__Task instructions__. Lay out the data below as a two-column CSV with the headers "instruction" and "answer", one row per record, putting the text and its answer each in a single quoted field with line breaks replaced by spaces. Leave the pictures out.

[Items from a data source]
-- START --

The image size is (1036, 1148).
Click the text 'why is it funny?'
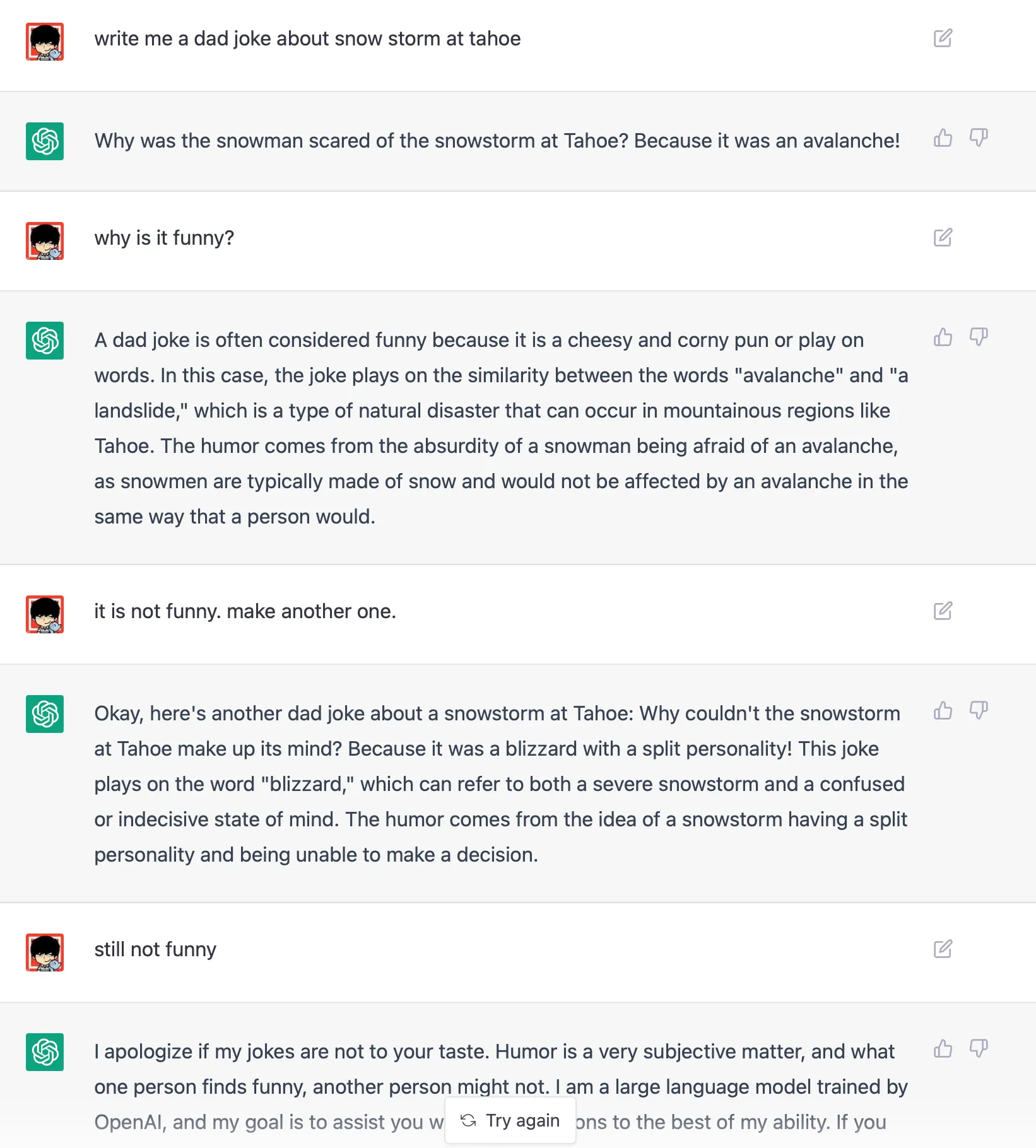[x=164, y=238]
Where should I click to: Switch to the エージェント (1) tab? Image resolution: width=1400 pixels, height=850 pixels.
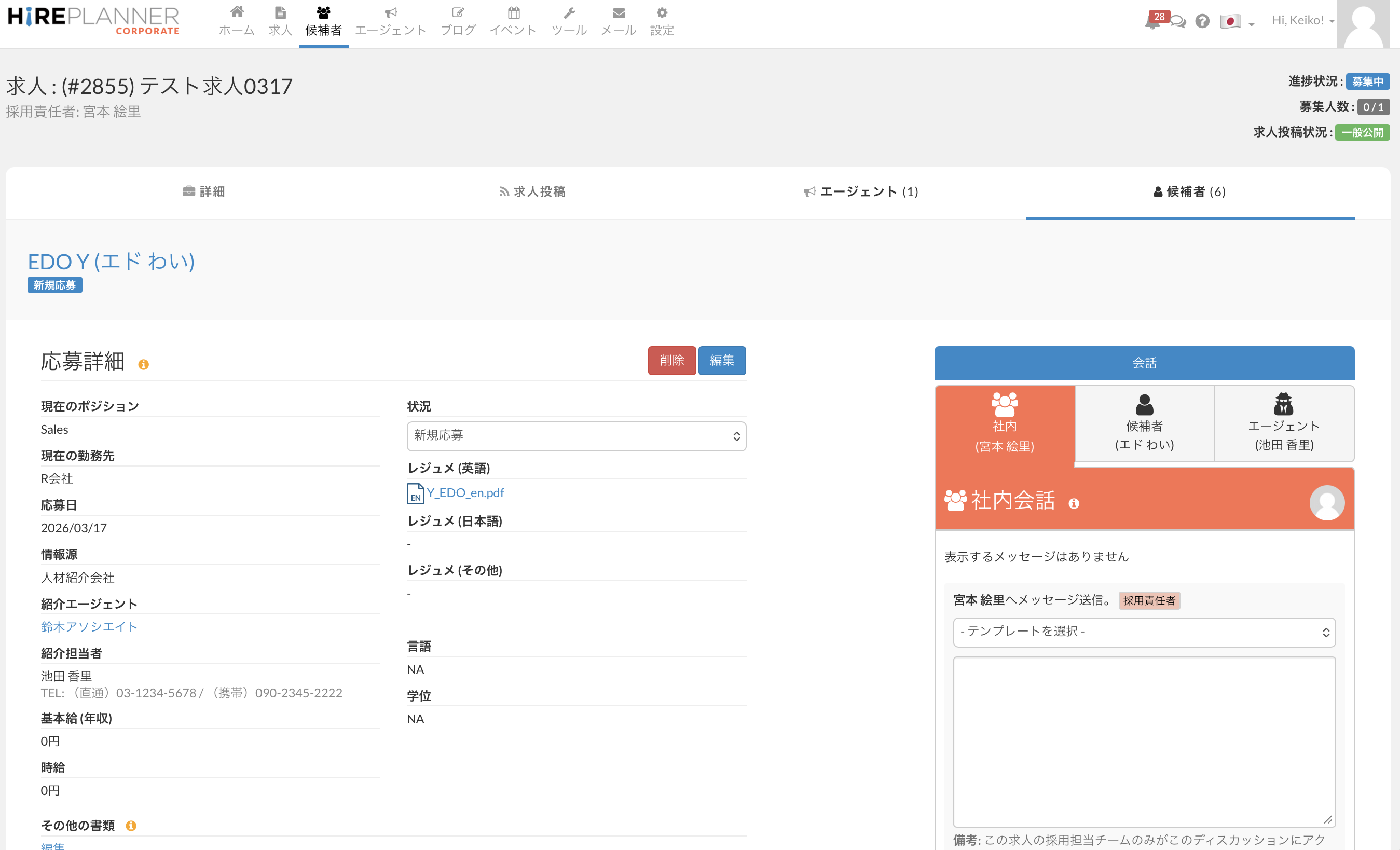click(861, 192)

-- END --

__Completed exercise__.
instruction,answer
"The image size is (1036, 1148). Click the text 'why is it funny?'","[x=164, y=238]"
"Where should I click to: Switch to the エージェント (1) tab? Image resolution: width=1400 pixels, height=850 pixels.","click(861, 192)"